La irresponsabilidad de los jueces de taberna

Por Antonio Galván González

Los tópicos suelen asemejarse más a las caricaturas que a los retratos. Tienen un carácter desfigurado en el que se acentúan en exceso los aspectos que ya resaltan incluso en el retrato, o en uno de esos juicios vaporosos que dictan aquellos que abjuran del análisis exhaustivo y del estudio sosegado de los casos, las personas y sus conductas.

En España, por desgracia, somos muy dados a ese tipo de sentencias, a los juicios basados en el siseo de la masa, al puño en la mesa y el voceo desde la barra de una tasca de barrio o de una de esas taberna virtuales en la que se han convertido las redes sociales.

Basta afiliarse a uno de esos grupos que se conforman “a favor” o “en contra” de cualquier tema susceptible de ser discutido para poder escupir tópicos dañinos, lanzar pedruscos dialécticos o cavuchear una zanja que separe a los acérrimos de las múltiples Españas que se configuran en torno a cualquier debate político, deportivo, económico, cultural, moral e incluso del ámbito de lo más puramente cotidiano o intrascendente. Estamos enraizados en una sociedad cada vez más embrutecida, que tiende a optar antes por el palo y tentetieso que por abrazar la mano del otro para comenzar una reunión en torno a lo que es común a ambos, y no sobre las diferencias que siempre habrán de existir entre distintos individuos o grupos humanos.
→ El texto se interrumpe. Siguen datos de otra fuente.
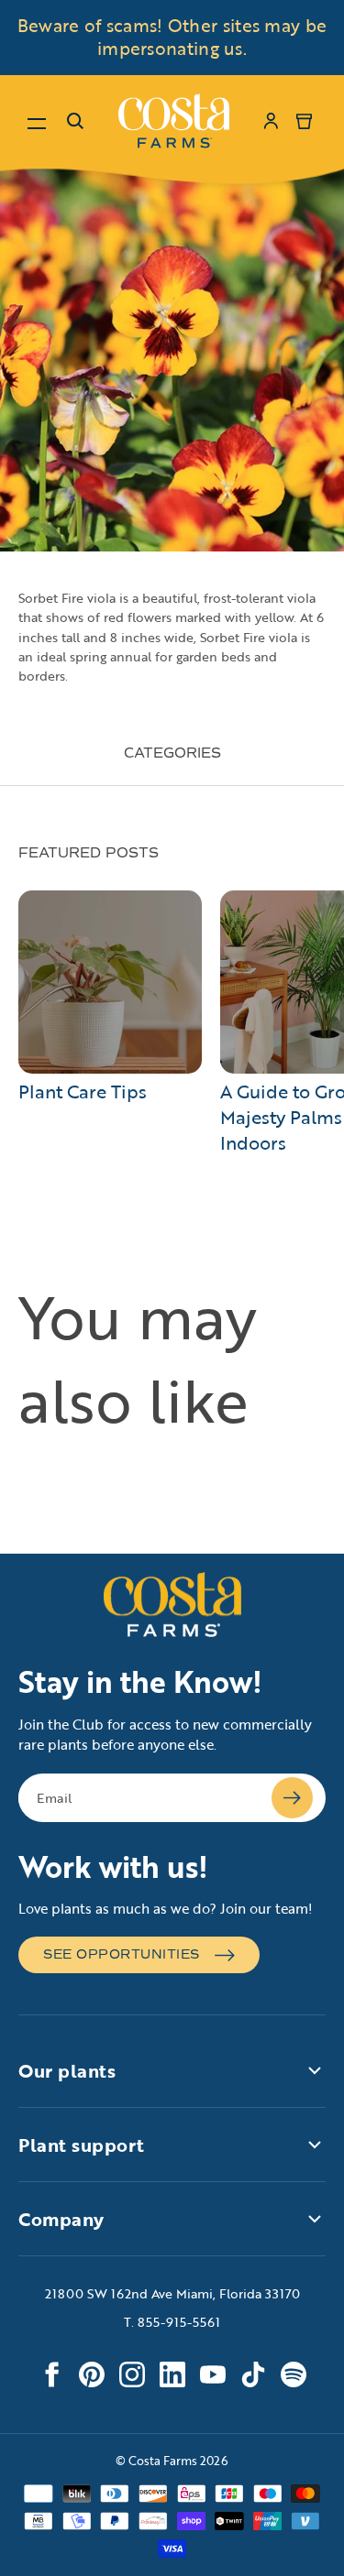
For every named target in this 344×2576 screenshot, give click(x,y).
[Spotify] (293, 2374)
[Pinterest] (92, 2374)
No es malo diferir, discutir, ni enfrentar opiniones contrapuestas. Pero es horrible ser sólo capaces de hacerlo de mala manera, sin respeto ninguno hacia las opiniones contrarias ni hacia quienes las proclaman, y con el mero afán de demostrar una supremacía testicular que jamás condujo a nada.

Este modo de proceder conlleva casi siempre una disolución de la esencia del tema objeto de debate, con la consecuente extensión de lo más superfluo e intrascendente, de aquello en torno a lo cual es más fácil discrepar desde la ignorancia del que se mete en honduras epistemológicas para las que no está preparado intelectualmente.
Todo el mundo tiene la libertad de aventurarse a esgrimir argumentos en cualquier disquisición sobre uno u otro tema. Pero hay ciertos debates en los que todos deberíamos tener la humildad de no entrar si no estamos lo suficientemente preparados, informados, o si el asunto no alude a una realidad que nos toque tan de cerca como para abrirnos las entrañas.

Viene esto a cuento, fundamentalmente, porque durante las últimas semanas ha habido una familia y un grupo de profesionales de la medicina –y, también, de doctores en leyes- sufriendo ante una realidad indeseable para la que cada uno de ellos –todos con las mejores intenciones- encontraron una resolución distinta. Y viene a cuento porque, ante una familia que, desesperanzada, decide dejar ir a una joven criatura nacida de su seno, ante unos médicos que dudan acerca del dictado de su código deontológico y de cual ha de ser su praxis en el caso, y ante un poder judicial que ha de lidiar con la difícil papeleta de dirimir diferencias entre personas que, desde distintas posiciones, quieren lo mejor para esa vida que se apaga poco a poco; ante todo eso, ha habido mucho ignorante e insensible que se ha aventurado a juzgar a unos u otros, sin tratar de ponerse en el lugar de aquellos que sí saben sobre la realidad científica, médica y jurídica que compete a una vida, y lo que es aún peor, sin tratar de ponerse ni por un solo segundo en la piel de esos padres que sí están sufriendo. 

Quiere esto decir que, también en los parlamentos que se conforman en bares, tertulias y debates de salón –y, por tanto, no sólo en las tan denostadas Cámaras Alta y Baja- habría que hacer acopio de buenas dosis de responsabilidad, humildad y humanidad antes de pisotear la dignidad de nadie que se halle en una encrucijada moral, profesional o sentimental, tan tremendamente compleja como a la que se han tenido que enfrentar una serie de profesionales médicos y jurídicos, y los miembros de una familia que van a tener que sufrir el que, probablemente, es el dolor más desgarrador que puede experimentar un padre o una madre, el de la pérdida de uno de los seres humanos que ellos mismos han concebido.